_WHAT THE TASK ASKS:_ Print the listing below exactly as written.

_INPUT DATA:_

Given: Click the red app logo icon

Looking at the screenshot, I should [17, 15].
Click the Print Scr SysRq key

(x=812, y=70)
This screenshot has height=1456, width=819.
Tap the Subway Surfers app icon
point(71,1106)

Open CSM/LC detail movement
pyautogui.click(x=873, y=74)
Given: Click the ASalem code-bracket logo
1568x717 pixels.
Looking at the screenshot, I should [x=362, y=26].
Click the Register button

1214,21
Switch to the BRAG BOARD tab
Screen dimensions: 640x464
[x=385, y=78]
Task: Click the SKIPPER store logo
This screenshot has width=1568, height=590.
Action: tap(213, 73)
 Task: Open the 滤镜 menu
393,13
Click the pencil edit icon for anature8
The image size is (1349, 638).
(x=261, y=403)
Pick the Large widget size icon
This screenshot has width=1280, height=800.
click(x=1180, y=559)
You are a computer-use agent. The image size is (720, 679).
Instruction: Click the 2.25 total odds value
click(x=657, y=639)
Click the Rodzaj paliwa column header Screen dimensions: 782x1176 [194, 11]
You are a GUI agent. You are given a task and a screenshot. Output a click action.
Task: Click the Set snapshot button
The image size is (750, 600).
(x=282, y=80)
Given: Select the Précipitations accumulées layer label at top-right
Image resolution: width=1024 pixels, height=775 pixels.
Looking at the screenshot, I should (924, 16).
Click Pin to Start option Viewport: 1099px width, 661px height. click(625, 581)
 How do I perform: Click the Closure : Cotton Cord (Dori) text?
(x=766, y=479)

_EXERCISE RESULT:_
Given: Click the red app logo icon

Looking at the screenshot, I should [17, 15].
Click the Print Scr SysRq key

(x=812, y=70)
This screenshot has height=1456, width=819.
Tap the Subway Surfers app icon
point(71,1106)

Open CSM/LC detail movement
pyautogui.click(x=873, y=74)
Given: Click the ASalem code-bracket logo
1568x717 pixels.
Looking at the screenshot, I should [x=362, y=26].
Click the Register button

1214,21
Switch to the BRAG BOARD tab
Screen dimensions: 640x464
[x=385, y=78]
Task: Click the SKIPPER store logo
This screenshot has width=1568, height=590.
Action: tap(213, 73)
 Task: Open the 滤镜 menu
393,13
Click the pencil edit icon for anature8
The image size is (1349, 638).
(x=261, y=403)
Pick the Large widget size icon
This screenshot has width=1280, height=800.
click(x=1180, y=559)
You are a computer-use agent. The image size is (720, 679).
Instruction: Click the 2.25 total odds value
click(x=657, y=639)
Click the Rodzaj paliwa column header Screen dimensions: 782x1176 [194, 11]
You are a GUI agent. You are given a task and a screenshot. Output a click action.
Task: Click the Set snapshot button
The image size is (750, 600).
(x=282, y=80)
Given: Select the Précipitations accumulées layer label at top-right
Image resolution: width=1024 pixels, height=775 pixels.
Looking at the screenshot, I should (924, 16).
Click Pin to Start option Viewport: 1099px width, 661px height. click(625, 581)
 How do I perform: Click the Closure : Cotton Cord (Dori) text?
(x=766, y=479)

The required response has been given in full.